A BMX racer begins with a standing start and accelerates through the finish line. Riders charge side-by-side down a 26-foot (eight-meter) ramp, angled at a 28-degree slope, to build speed and acceleration of up to 40 miles per hour within the first six seconds of the race. "Standing up works for acceleration and maneuverability," says Robert Kahler, senior product manager for GT Bicycles in Madison, Wisc. "You have a very low height to the frame so you can get … over the jumps as efficiently as possible."

BMX bikes use a single gear throughout the race. Riders use only a rear-wheel brake that is used mostly to avoid riders who have crashed on the course and to stop after crossing the finish line—other types of cycles have a two-brake system that slows both wheels.

Despite being the world’s largest producer of bicycles (59 million units built in 2007) and having the most riders (28 million bikes sold in 2007), according to Bicycle Retailer and Industry News, China will not get a crack at winning the Olympics' first BMX gold medal.
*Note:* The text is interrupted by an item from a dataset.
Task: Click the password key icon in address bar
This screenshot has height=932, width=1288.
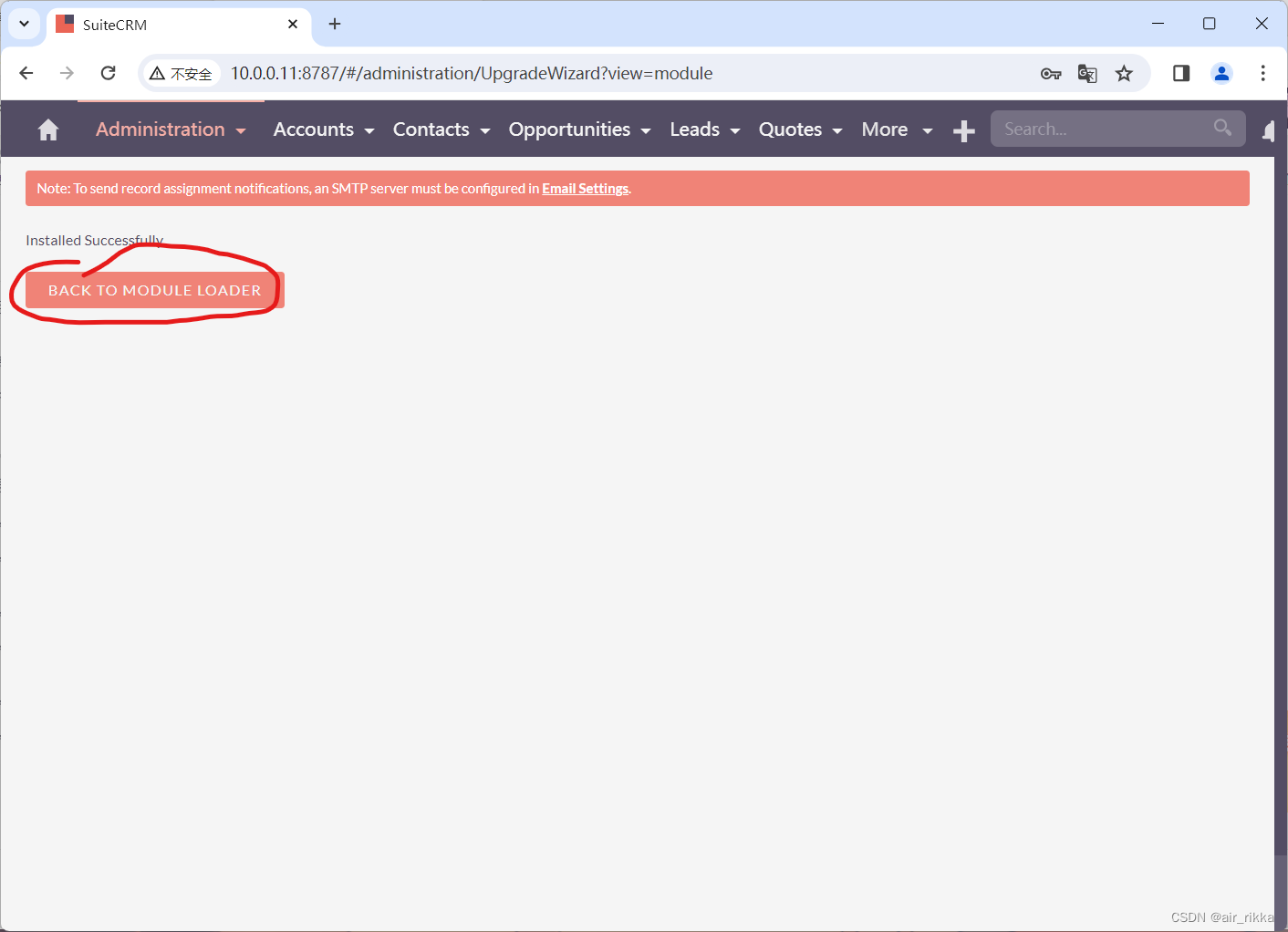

The country, which has had a national BMX team since 2003 and won the Asian Championships that year, failed to qualify for the Games.

But China hopes to win the country's first cycling gold medal in the women's mountain bike race. Team members Ren Chengyuan, 21, and Liu Ying, 23, are ranked third and fourth in the Union Cycliste Internationale (UCI) cross-country world rankings and put China at the top of the international rankings for the first time following the 2007 season.